I am trying to identify clusters of 1s in a 1D vector. The problem I have is that the clusters that are separated by a number of zeros, that are less than a certain threshold, should be grouped together. Say, if I have two clusters separated by less than 3 zeros, they should be considered as one large cluster.

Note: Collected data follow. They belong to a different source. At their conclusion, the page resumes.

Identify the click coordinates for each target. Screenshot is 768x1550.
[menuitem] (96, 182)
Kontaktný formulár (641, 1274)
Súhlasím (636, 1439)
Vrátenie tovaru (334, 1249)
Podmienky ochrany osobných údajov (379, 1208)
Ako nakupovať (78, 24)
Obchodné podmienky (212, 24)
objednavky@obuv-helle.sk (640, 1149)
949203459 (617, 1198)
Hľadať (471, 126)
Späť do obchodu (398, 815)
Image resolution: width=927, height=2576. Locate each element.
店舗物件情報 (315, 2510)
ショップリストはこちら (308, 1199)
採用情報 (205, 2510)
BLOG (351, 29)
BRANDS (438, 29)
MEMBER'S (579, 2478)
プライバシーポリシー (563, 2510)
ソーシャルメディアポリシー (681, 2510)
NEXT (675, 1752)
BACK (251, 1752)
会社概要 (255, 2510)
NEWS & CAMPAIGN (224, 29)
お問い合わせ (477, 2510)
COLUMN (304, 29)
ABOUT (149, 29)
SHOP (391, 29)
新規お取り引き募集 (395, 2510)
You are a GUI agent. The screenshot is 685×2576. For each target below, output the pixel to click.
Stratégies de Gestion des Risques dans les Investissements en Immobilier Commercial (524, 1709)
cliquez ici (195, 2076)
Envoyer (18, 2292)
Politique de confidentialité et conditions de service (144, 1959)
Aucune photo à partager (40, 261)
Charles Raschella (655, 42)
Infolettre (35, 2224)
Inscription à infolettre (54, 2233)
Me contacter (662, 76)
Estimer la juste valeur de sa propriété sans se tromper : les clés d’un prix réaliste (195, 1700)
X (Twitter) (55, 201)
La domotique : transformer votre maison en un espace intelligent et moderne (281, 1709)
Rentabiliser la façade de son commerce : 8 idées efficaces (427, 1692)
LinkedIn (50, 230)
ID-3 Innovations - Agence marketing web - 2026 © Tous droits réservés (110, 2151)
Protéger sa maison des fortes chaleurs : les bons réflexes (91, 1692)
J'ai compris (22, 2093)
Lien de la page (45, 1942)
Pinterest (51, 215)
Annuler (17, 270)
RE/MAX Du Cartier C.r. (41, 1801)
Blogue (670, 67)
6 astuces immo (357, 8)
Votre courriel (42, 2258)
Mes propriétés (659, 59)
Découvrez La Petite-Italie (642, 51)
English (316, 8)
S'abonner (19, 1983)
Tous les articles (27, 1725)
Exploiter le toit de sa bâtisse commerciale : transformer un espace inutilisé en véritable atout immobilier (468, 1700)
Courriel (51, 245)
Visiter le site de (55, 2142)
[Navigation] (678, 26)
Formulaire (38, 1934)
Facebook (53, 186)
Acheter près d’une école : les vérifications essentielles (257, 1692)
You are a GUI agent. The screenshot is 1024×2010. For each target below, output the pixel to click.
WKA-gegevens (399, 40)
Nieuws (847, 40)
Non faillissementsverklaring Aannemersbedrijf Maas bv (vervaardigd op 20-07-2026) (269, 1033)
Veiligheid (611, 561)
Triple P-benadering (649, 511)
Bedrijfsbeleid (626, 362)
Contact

For instance, the following vector:
[0,0,0,1,1,1,1,0,0,0,1,1,0,1,0,1,0,0,0,0,1,1,1]
should give me three clusters (with non-zero numbers indicating cluster ID):
[0,0,0,1,1,1,1,0,0,0,2,2,2,2,2,2,0,0,0,0,3,3,3]
I've been scratching my head for the entire day trying using rolling()
in pandas and some custom-made functions, but can't come up with anything working.
Another solution, not requiring the use of .apply()
:
import pandas as pd
# Store the initial list in a pandas Series
ser = pd.Series([0,0,0,1,1,1,1,0,0,0,1,1,0,1,0,1,0,0,0,0,1,1,1])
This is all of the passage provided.